[Recorded data]
________________
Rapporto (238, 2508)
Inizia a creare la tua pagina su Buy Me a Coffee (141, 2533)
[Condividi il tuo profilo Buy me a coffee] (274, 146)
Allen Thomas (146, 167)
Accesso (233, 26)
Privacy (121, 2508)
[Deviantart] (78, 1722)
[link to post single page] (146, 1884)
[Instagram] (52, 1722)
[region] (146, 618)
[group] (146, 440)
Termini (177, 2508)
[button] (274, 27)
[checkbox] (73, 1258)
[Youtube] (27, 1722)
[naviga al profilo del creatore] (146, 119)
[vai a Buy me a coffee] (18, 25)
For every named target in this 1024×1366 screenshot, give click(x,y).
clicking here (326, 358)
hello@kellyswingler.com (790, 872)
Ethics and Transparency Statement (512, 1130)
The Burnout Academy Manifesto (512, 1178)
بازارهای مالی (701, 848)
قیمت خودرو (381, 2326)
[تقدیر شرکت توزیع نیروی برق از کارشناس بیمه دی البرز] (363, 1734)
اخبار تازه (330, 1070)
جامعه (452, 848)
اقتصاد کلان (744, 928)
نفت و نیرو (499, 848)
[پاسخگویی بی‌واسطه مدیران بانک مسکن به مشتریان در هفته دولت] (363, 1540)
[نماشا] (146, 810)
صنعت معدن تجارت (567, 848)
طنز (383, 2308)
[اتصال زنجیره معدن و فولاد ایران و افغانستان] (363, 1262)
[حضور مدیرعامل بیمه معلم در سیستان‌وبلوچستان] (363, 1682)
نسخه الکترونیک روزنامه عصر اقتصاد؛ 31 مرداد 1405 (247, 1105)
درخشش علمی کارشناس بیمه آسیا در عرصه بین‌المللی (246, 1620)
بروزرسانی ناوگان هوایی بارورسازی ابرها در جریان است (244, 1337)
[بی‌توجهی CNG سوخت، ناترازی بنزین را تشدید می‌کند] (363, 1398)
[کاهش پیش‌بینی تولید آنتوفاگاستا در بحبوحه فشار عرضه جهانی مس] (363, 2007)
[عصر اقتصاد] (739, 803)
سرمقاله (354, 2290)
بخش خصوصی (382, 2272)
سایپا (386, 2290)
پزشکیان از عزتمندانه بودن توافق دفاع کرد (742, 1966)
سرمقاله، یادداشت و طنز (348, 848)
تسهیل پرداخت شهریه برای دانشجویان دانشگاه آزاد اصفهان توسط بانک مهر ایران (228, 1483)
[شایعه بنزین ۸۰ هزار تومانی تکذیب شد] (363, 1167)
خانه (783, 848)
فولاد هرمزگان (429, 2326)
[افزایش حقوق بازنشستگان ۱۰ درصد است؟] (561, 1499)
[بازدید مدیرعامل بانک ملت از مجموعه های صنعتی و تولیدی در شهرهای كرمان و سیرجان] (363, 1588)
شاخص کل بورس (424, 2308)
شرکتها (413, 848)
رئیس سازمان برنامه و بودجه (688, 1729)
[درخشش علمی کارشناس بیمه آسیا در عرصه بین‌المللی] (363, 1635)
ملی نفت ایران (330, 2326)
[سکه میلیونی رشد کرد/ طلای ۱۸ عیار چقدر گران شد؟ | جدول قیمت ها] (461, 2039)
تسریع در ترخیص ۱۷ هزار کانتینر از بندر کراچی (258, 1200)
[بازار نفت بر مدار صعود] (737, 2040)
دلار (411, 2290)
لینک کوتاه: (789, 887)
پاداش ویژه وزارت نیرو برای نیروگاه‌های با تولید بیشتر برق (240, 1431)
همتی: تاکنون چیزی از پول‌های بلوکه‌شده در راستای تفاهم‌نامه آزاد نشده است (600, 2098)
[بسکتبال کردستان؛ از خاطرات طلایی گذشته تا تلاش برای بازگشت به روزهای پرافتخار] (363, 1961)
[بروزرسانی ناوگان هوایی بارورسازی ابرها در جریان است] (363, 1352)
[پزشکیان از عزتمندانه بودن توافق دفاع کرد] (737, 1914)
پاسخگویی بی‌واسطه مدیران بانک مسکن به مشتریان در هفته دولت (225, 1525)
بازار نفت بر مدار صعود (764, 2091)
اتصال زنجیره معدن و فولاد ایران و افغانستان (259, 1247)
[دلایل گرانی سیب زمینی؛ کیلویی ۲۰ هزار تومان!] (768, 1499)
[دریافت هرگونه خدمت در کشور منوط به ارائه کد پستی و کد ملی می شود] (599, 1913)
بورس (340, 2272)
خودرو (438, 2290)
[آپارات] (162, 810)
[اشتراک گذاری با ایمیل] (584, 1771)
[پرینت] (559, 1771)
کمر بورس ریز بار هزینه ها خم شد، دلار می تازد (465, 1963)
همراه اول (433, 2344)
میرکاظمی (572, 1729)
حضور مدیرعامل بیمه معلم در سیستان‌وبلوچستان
________________
**TASK**
From the first line of the records above to the line that contains "hello@kellyswingler.com (790, 872)", quote each line exactly.

**WRITTEN RESPONSE**
Rapporto (238, 2508)
Inizia a creare la tua pagina su Buy Me a Coffee (141, 2533)
[Condividi il tuo profilo Buy me a coffee] (274, 146)
Allen Thomas (146, 167)
Accesso (233, 26)
Privacy (121, 2508)
[Deviantart] (78, 1722)
[link to post single page] (146, 1884)
[Instagram] (52, 1722)
[region] (146, 618)
[group] (146, 440)
Termini (177, 2508)
[button] (274, 27)
[checkbox] (73, 1258)
[Youtube] (27, 1722)
[naviga al profilo del creatore] (146, 119)
[vai a Buy me a coffee] (18, 25)
For every named target in this 1024×1366 screenshot, give click(x,y).
clicking here (326, 358)
hello@kellyswingler.com (790, 872)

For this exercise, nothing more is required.